The most fascinating thing about the Hulu Original documentary I Am Greta may very well be the intriguing human being at its core, the just turned 18-years-old Swedish activist Greta Thunberg.
While this isn't particularly a bad thing, after all the film is called I Am Greta, it may prove to be a little disheartening for the singularly focused Thunberg herself. Thunberg's life has, it seems, been almost exclusively focused on climate action since the days of her one-person school strike for climate action outside the Swedish Parliament. Swedish filmmaker Nathan Grossman follows Greta - a shy schoolgirl with Asperger’s – as she rises to prominence with an unwavering and galvanizing global impact starting with the school strikes she inspires worldwide and culminating with her astonishing wind powered voyage across the Atlantic Ocean to speak at the UN Climate Action Summit in New York City.
I Am Greta isn't a particularly ground-breaking documentary, though it's never less than a completely engaging one. Much of this engagement comes courtesy of Thunberg herself, an almost jarringly honest and transparent human being whose relentless willingness to speak her truths to a world that doesn't always want to listen has endeared her to activists worldwide while also subjected her to the similarly relentless spewing of hatred from naysayers and those who would simply dismiss her young voice because she's, well, young.
If you've ever seen the early images of Thunberg's initial days of activism, you know very well that it started with, quite literally, just her outside her school with a hand-printed sign and a steely will. That steely will got noticed and grew, quite obviously, into something much, much more. From an audience of zero, Thunberg has spoken to the likes of the World Economic Forum, United Nations, and governments worldwide. She's as willing to take on those who pretend to support her positions yet actually do very little as she is those who openly argue against her. She's bold and she's brash, but I Am Greta also reminds us of her humanity. She's a remarkably intelligent and well spoken young woman, but when all of this started she was still in her mid-teens and as capable of laughter and tears as the rest of us.
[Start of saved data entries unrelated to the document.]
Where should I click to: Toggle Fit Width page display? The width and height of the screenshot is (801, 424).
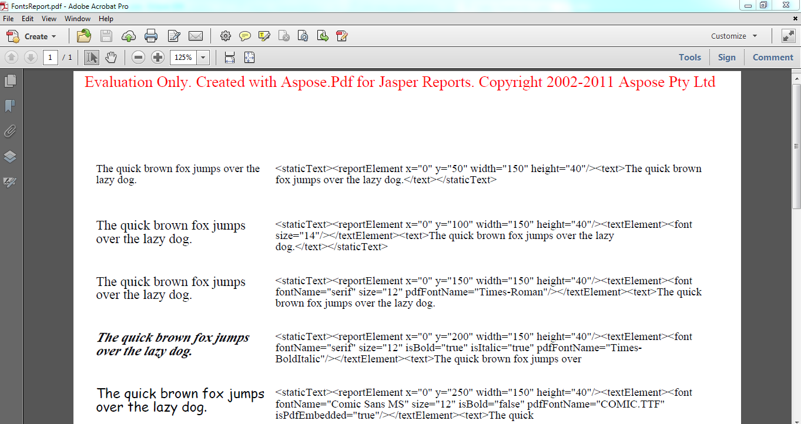coord(229,57)
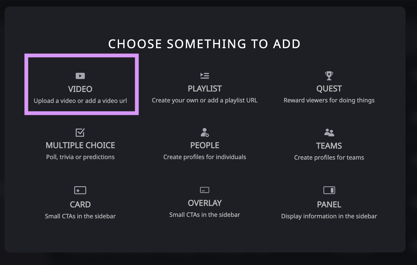
Task: Click the Playlist icon
Action: tap(204, 76)
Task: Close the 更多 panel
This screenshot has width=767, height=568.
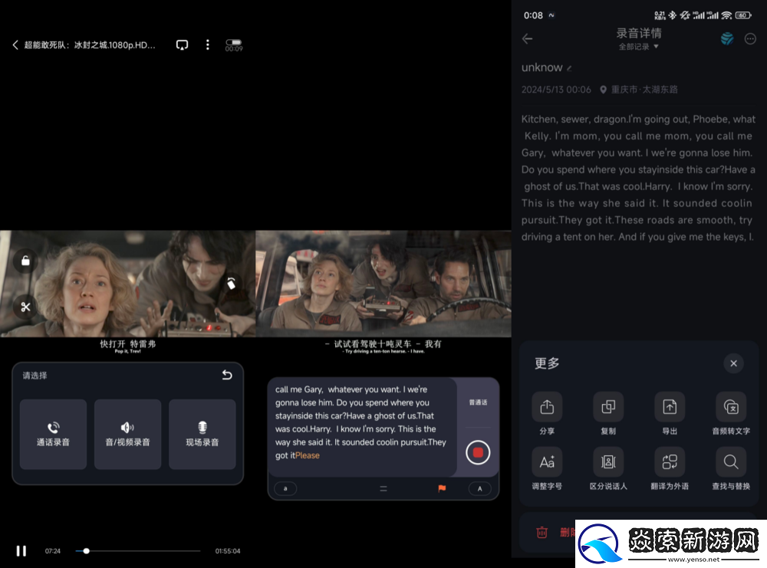Action: click(733, 363)
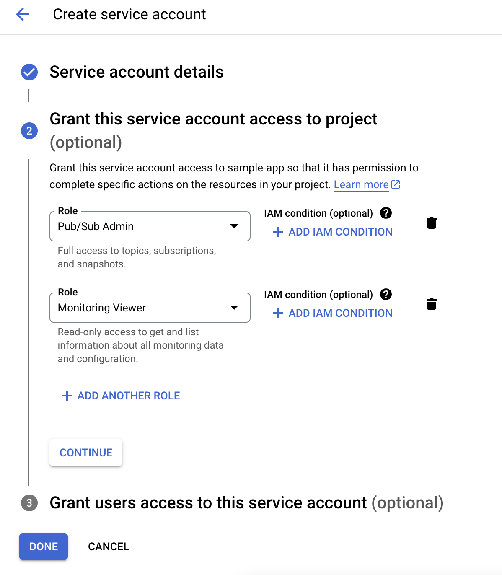Expand Grant users access step
The width and height of the screenshot is (502, 575).
point(246,503)
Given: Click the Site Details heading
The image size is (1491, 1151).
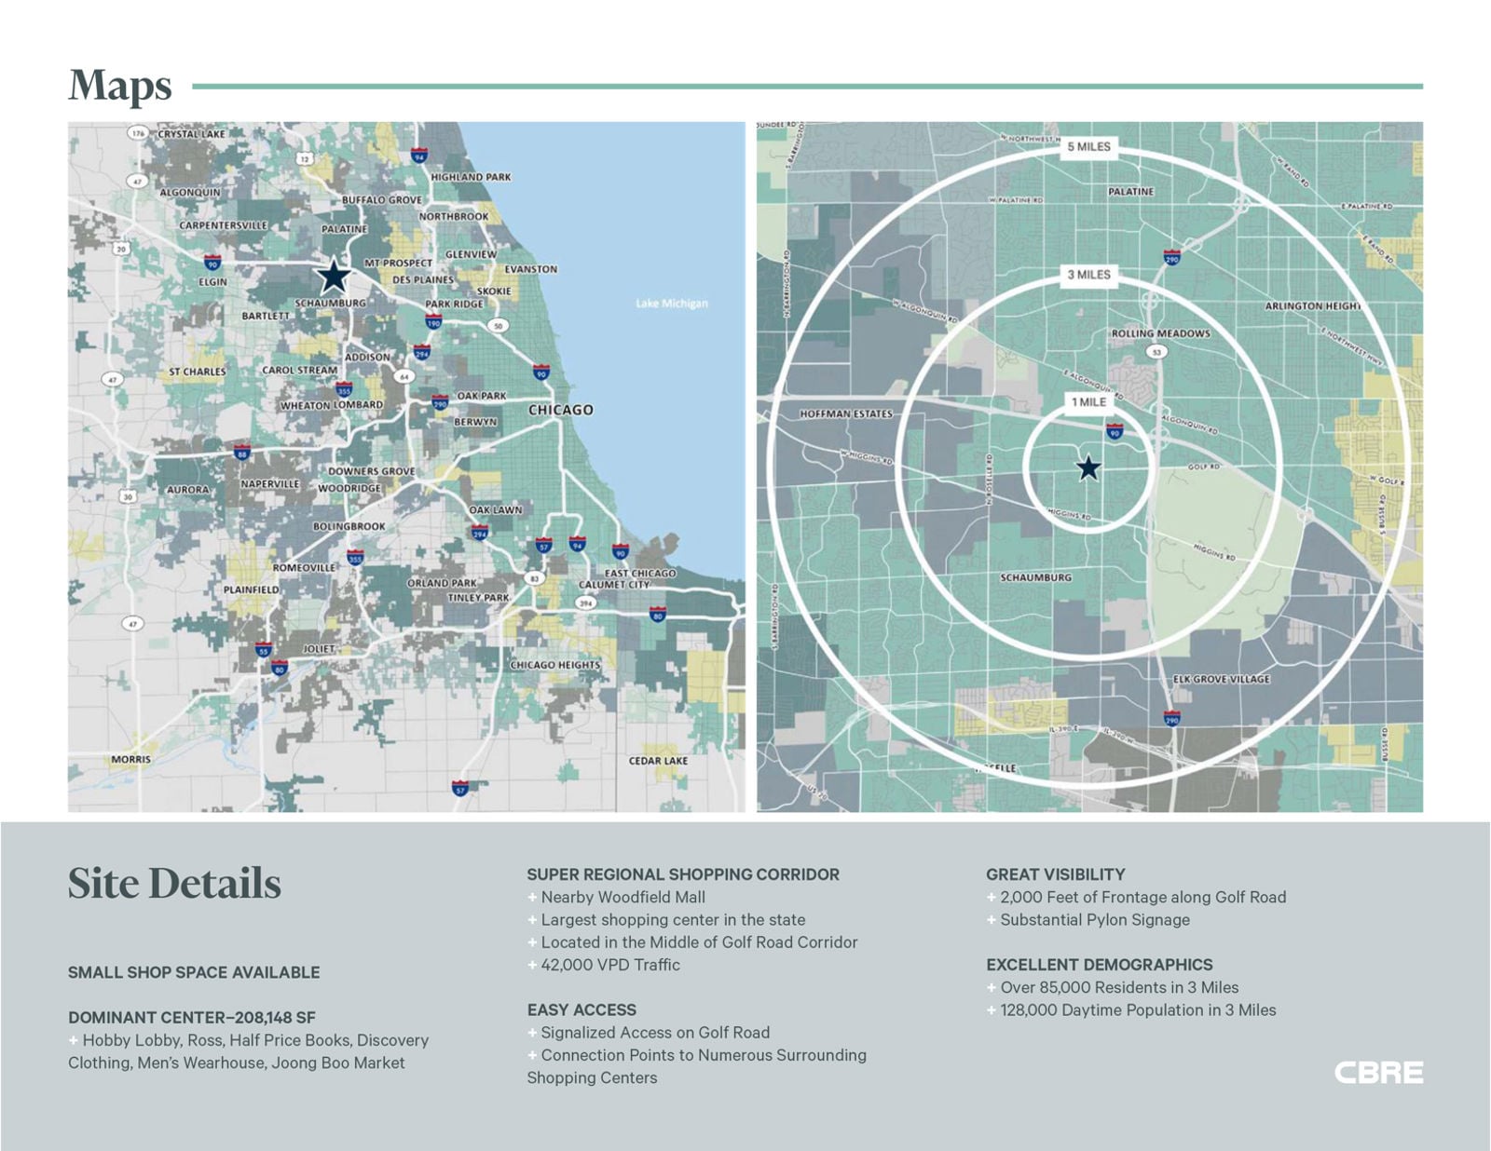Looking at the screenshot, I should 174,883.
Thunberg has long acknowledged her Asperger's, a disability to some yet a diagnosis that Thunberg regards as a strength. There's little denying, one could easily suppose, that some of the most common traits of someone with Asperger's have most likely contributed to Thunberg's seemingly innate ability to let scathing criticisms and even threats simply roll off her.
Quite bluntly, she knows she's right and she's also quite confident that those who most vehemently hurl insults are the least informed to argue against her.
Grossman for the most part takes a hands-off approach here in following Thunberg (and quite often her father), a realistic approach for such a committed activist whose focus is much more on the actual activism than building any sort of relationship with the camera. While Thunberg is certainly cooperative here, this isn't a cinematic exercise in ego or narcissism. Grossman's camera even follows her as she boats across the Atlantic to a U.N. appearance, an effort to remind those around her of the difficulty of the sustainable life and the great lengths we'll all have to go to in order to take true climate action.
For those of you who've sort of found yourself wondering about Thunberg, I Am Greta should provide you the honest, authentic glimpse you need into the teenager whose voice has been heard around the world. While the documentary doesn't necessarily break new ground, it covers familiar ground exceptionally well and tells an intimate, revealing story about one of this generation's most intriguing activists.